Since February last year, both India and China have withdrawn troops from some sites on the northern and southern banks of the Pangong Tso Lake, Gogra and Galwan Valley, but they continue to maintain extra personnel as part of their deployment.

The Indian side treated Wang’s first visit to New Delhi in more than two years as a low-key event, apparently unsure of the outcome.

Jaishankar said the visit was not announced in advance at Beijing’s suggestion.

The two foreign ministers also discussed the war in Ukraine.

Both India and China have friendly ties with Russia and have rejected Western calls to condemn Moscow’s invasion.

Jaishankar said they “agreed on the importance of an immediate cease-fire as well as return to diplomacy and dialogue.”
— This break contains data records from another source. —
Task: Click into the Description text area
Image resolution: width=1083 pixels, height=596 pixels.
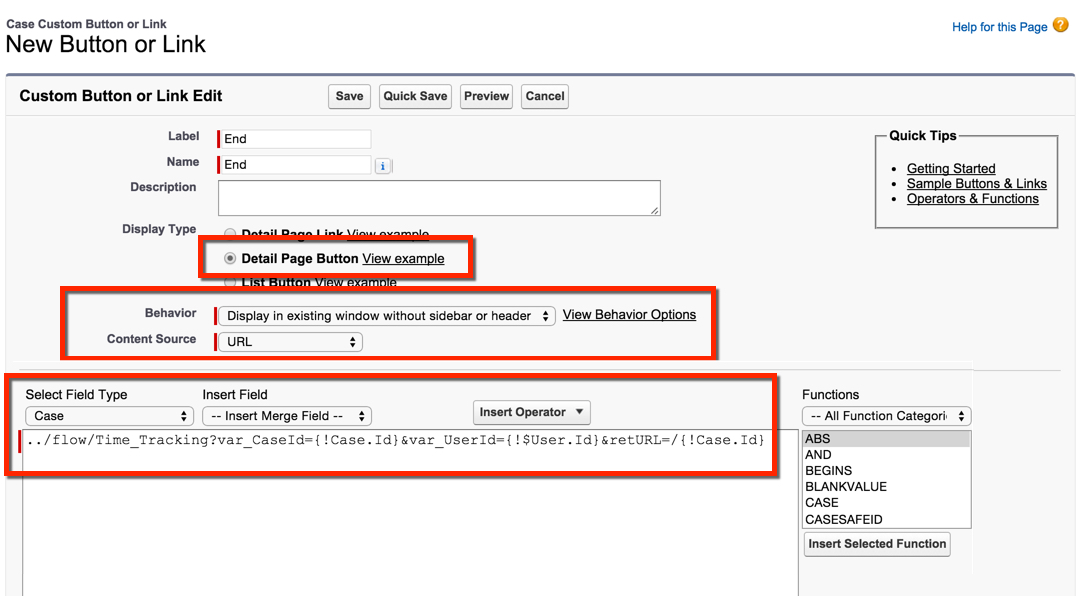Action: point(439,198)
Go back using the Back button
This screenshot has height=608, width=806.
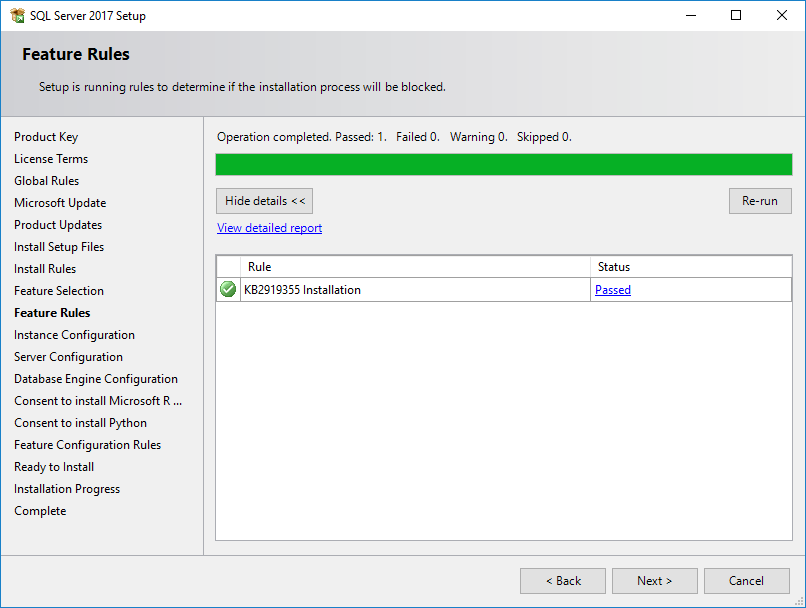coord(562,580)
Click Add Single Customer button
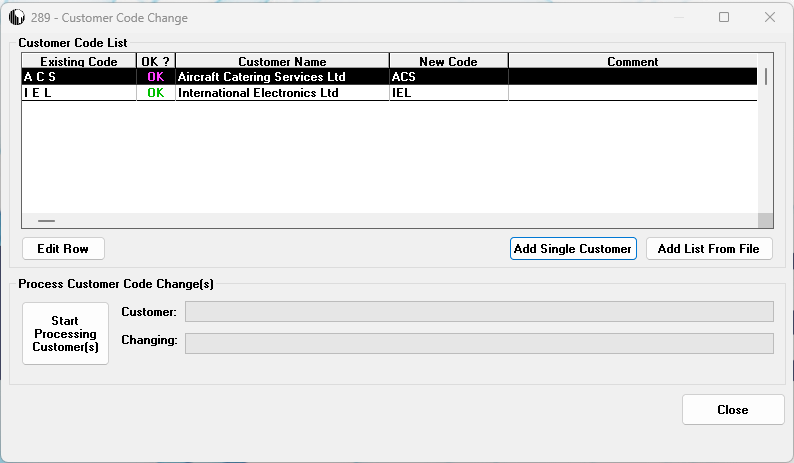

Wang did not speak to the media after the meeting.

He is expected to leave for Nepal today, after visiting Afghanistan on Thursday for talks with the new Taliban rulers.

A day before Wang’s trip to Delhi, India criticised his comments on occupied Kashmir during a speech he gave at a meeting of the Organisation of Islamic Cooperation (OIC) in Pakistan earlier this week.

Indian media reports quoted Wang as saying that China shares the same hope as the OIC on the Kashmir issue.

The OIC is supportive of Pakistan’s stand on occupied Kashmir, which says India has been violating human rights in the valley and seeks a plebiscite to determine the future of the region.

India’s External Affairs Ministry spokesman Arindam Bagchi said in a statement that matters related to occupied Kashmir are entirely the internal affairs of India and that other countries, including China, have to right to comment.